I recently brought home several cabinet doors from our local home salvage store. I wasn’t sure at the time what I would do with them, but at just a couple of dollars each, I decided I couldn’t pass them up.
Weeks later I found myself dusting those cabinet doors off with the intention of creating some seasonal art to sell in my booth at Camas Antiques using Artisan Enhancement’s Image Transfer Gel. I discovered a few copyright free vintage images I loved on The Graphics Fairy website and began to devise a plan!
The first step was to choose the images that would fit well on each door. I emailed the images and the sizes I needed to the UPS store. I asked them to print a reverse image of the graphics that had text on them. Image Transfer Gel works only with laser printed images. Most businesses use laser jet printers, but I learned the hard way that you can’t always assume so. Be sure to clarify that your images are being printed on a laser jet printer when you order prints for image transfer.
Once I had my prints in hand, I chose the paint colors for the doors that I thought would best compliment each image. For the “Winter Girl” that I am sharing in this tutorial, I layered
I then trimmed the image so that it fit exactly onto the raised part of the door where I wanted it transferred to.
With my standard paint brush, I brushed on an even coat of Transfer Gel where I wanted my image to be.
I immediately laid out my printed image, face down onto the wet Transfer Gel, smoothing out any air pockets with my fingers. Once the paper is completely adhered to the surface, it must dry for several hours. I find that it works best to let it sit overnight.
The next day I wet the back of the paper with a damp sponge and began to carefully and slowly work away the paper pulp with my fingers.

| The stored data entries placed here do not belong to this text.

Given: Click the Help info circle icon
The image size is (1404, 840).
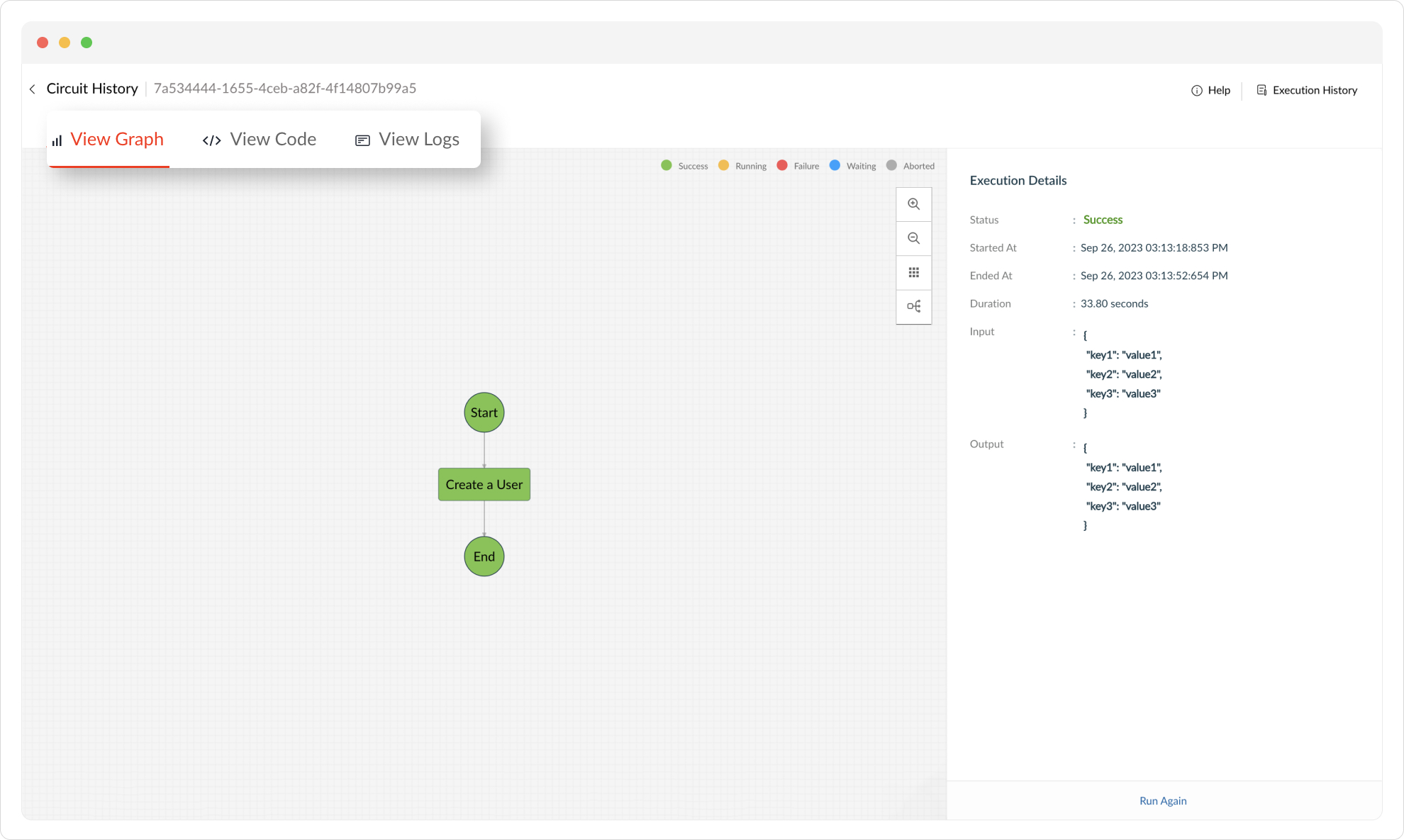Looking at the screenshot, I should [x=1196, y=91].
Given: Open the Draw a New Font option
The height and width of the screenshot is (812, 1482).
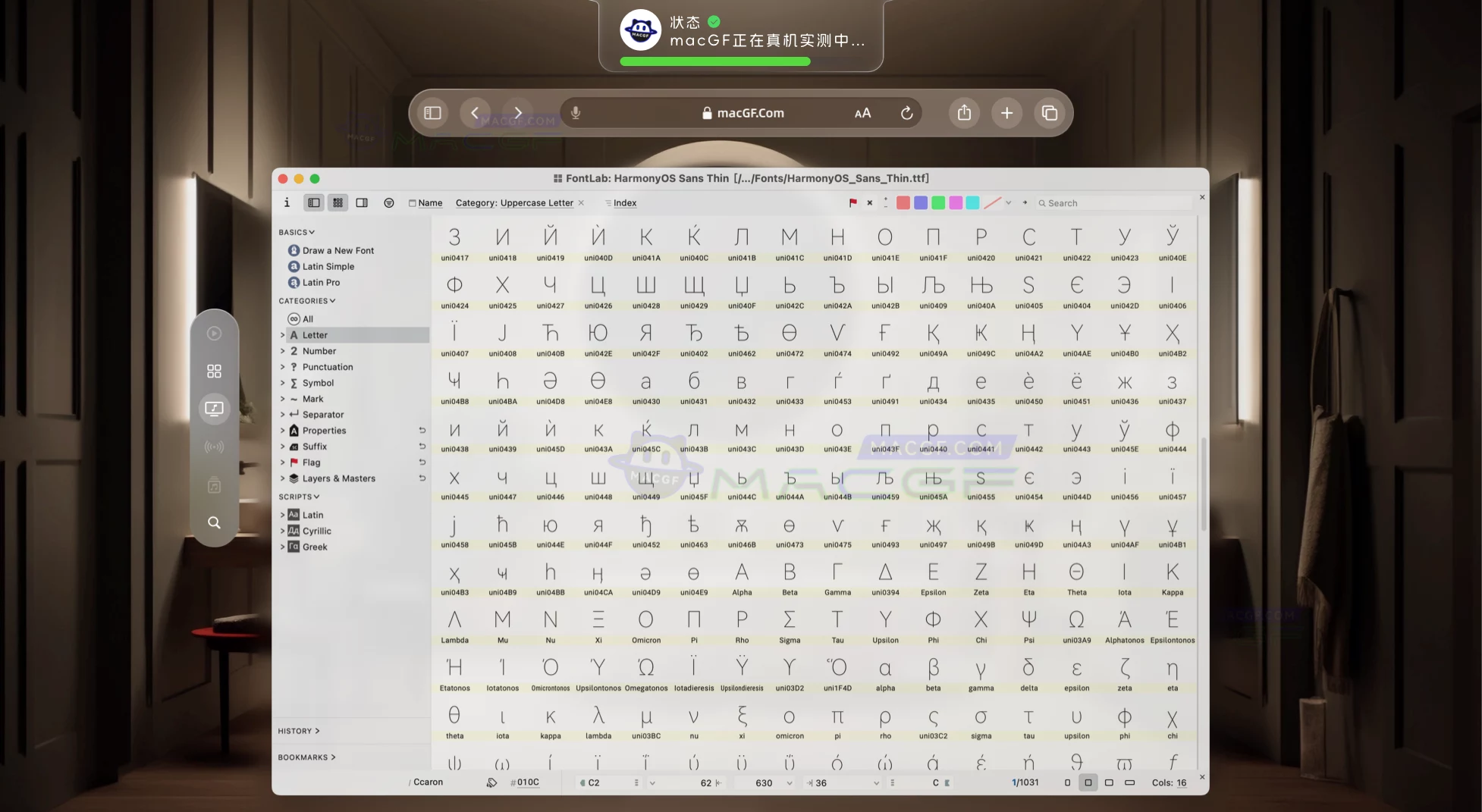Looking at the screenshot, I should [338, 249].
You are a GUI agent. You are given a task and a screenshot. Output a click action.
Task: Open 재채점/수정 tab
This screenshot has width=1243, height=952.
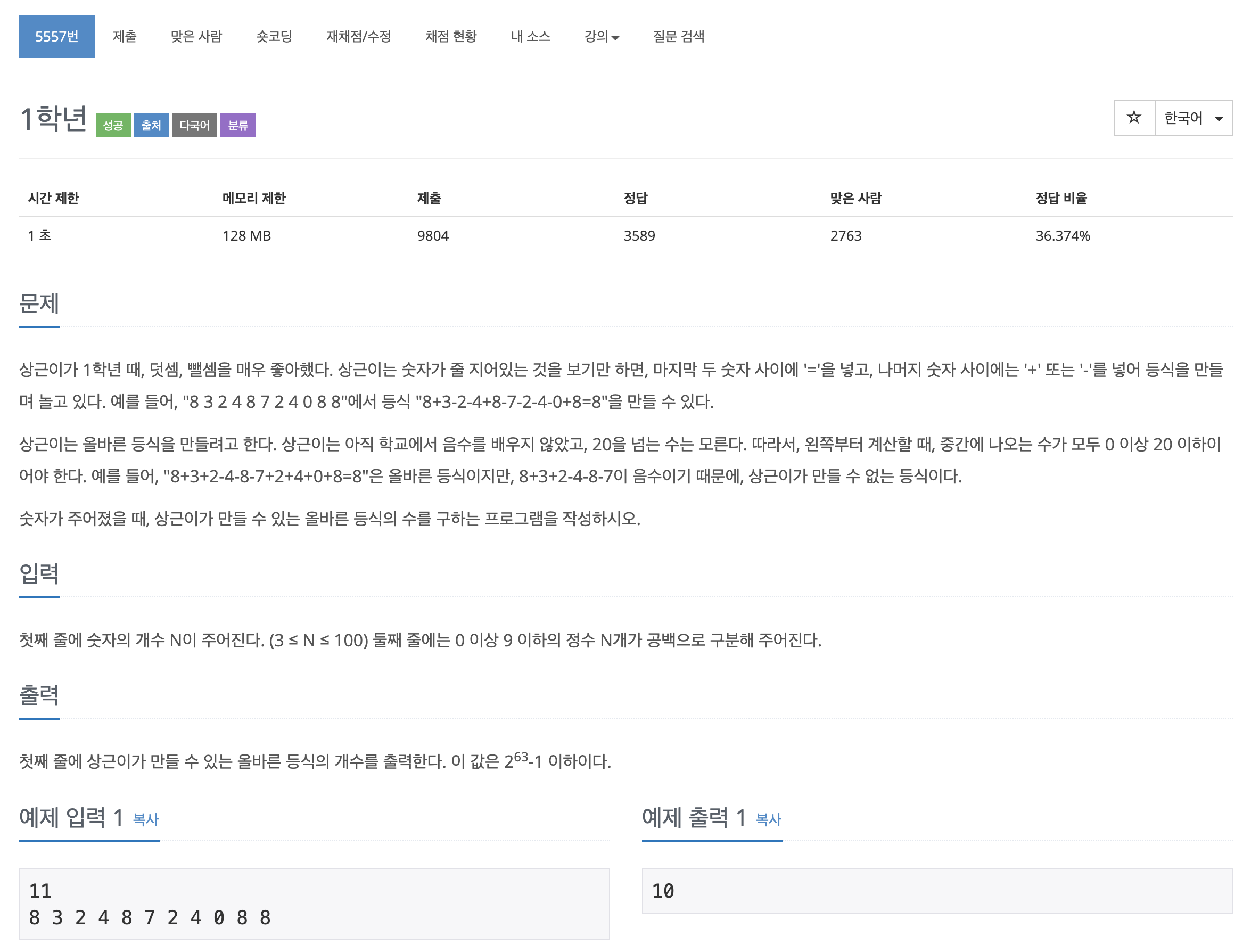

It’s important to know and remember that the image is supposed to sit on top of the Transfer Gel, so if you rub too hard and rub away the gel, you will also rub away the image. I strongly recommend practicing this process once or twice on a sample board before attempting to transfer an image onto a surface that you have gone to a lot of work to prepare. As tempting as it may be, don’t use the scrubby side of that sponge to remove the paper! Just roll the paper pulp gently with your fingers, and do your best to be patient with this process. It will be well worth your effort!
I took several breaks during the paper removal process, allowing the leftover pulp to dry now and then so that I could see which areas still needed work without going back over places that were complete. Eventually the image dried and there were no more cloudy white areas.
I did end up with a few spots where I overworked the surface and rubbed away a bit of the image. I actually didn’t mind it and added a bit more of that wear intentionally around the edges to make it look as if the image had been painted on the door ages ago and was naturally worn and distressed.
I decided to do add a little gold to the recessed area of the door to offset and frame my image. I applied Artisan Enhancement’s Leaf and Foil Size to the areas where I wanted to see the gold. This product is extremely sticky and not easy to wash out of brushes, so I have designated this small brush specifically for Leaf and Foil Size.
After waiting about 20 minutes for the Leaf and Foil Size to set up, I cut a strip of ArtisanEnhancement’s Brushed Gold metallic foil and laid it over the Size, shiny side up! Let me say that another way, because people have a tendency to do this the wrong way. Put the dull side of the foil down onto the tacky Leaf and Foil Size.
I then used a dry paint brush to burnish the foil into place.
Next, I peeled the foil away to reveal a lovely stripe of Brushed Gold. Because I wasn’t absolutely precise with the application of the Leaf and Foil Size, I ended up with a bit of gold in a few places where I didn’t want it. I was happy to find that it wiped off easily with a damp cloth.
The areas that I wanted to remain gold then needed to be sealed. I chose Artisan Enhancement's Clear Topcoat because I wanted an overall matt finish on my board. If I would have been looking for a shinier, glossy finish I would have used Artisan Enhancement's Clear Finish. With my Top Coat brush, I applied a very thin layer of Clear Topcoat over my entire board, including the transferred image and gold foil. The following day I brushed on one more quick, light layer of Clear Topcoat and my cabinet door turned Christmas art was complete!
Obviously this project could easily be created for any time of year. In fact, even a laser jet printed copy of an actual photograph could be transferred onto a prepared board for a very unique and special way to display family memories! What a wonderful idea for a handmade gift!
I just had to include this piece in my post as well because I loved how it turned out. This cabinet door needed another element in addition to the image transfer.
Using a beautiful stencil from Artisan Enhancements and their VP Antico product, I created a raised relief and accented it with a tiny bit of brushed gold foil. I walked through the process of creating a relief with a stencil and VP Antico in my Artful Storage post if you would like to read more about that technique.
This was such a fun project and one I can’t wait to do more of! With a discarded cabinet door, any laser printed image and a few great art mediums from Artisan Enhancements, you can create your own unique work of art! Consider the possibilities!
Now, go create something beautiful!
Disclosure: This is an Artisan Enhancements sponsored post, however the opinions and ideas expressed here are mine and I will only ever promote products that I enjoy using and feel may benefit my readers.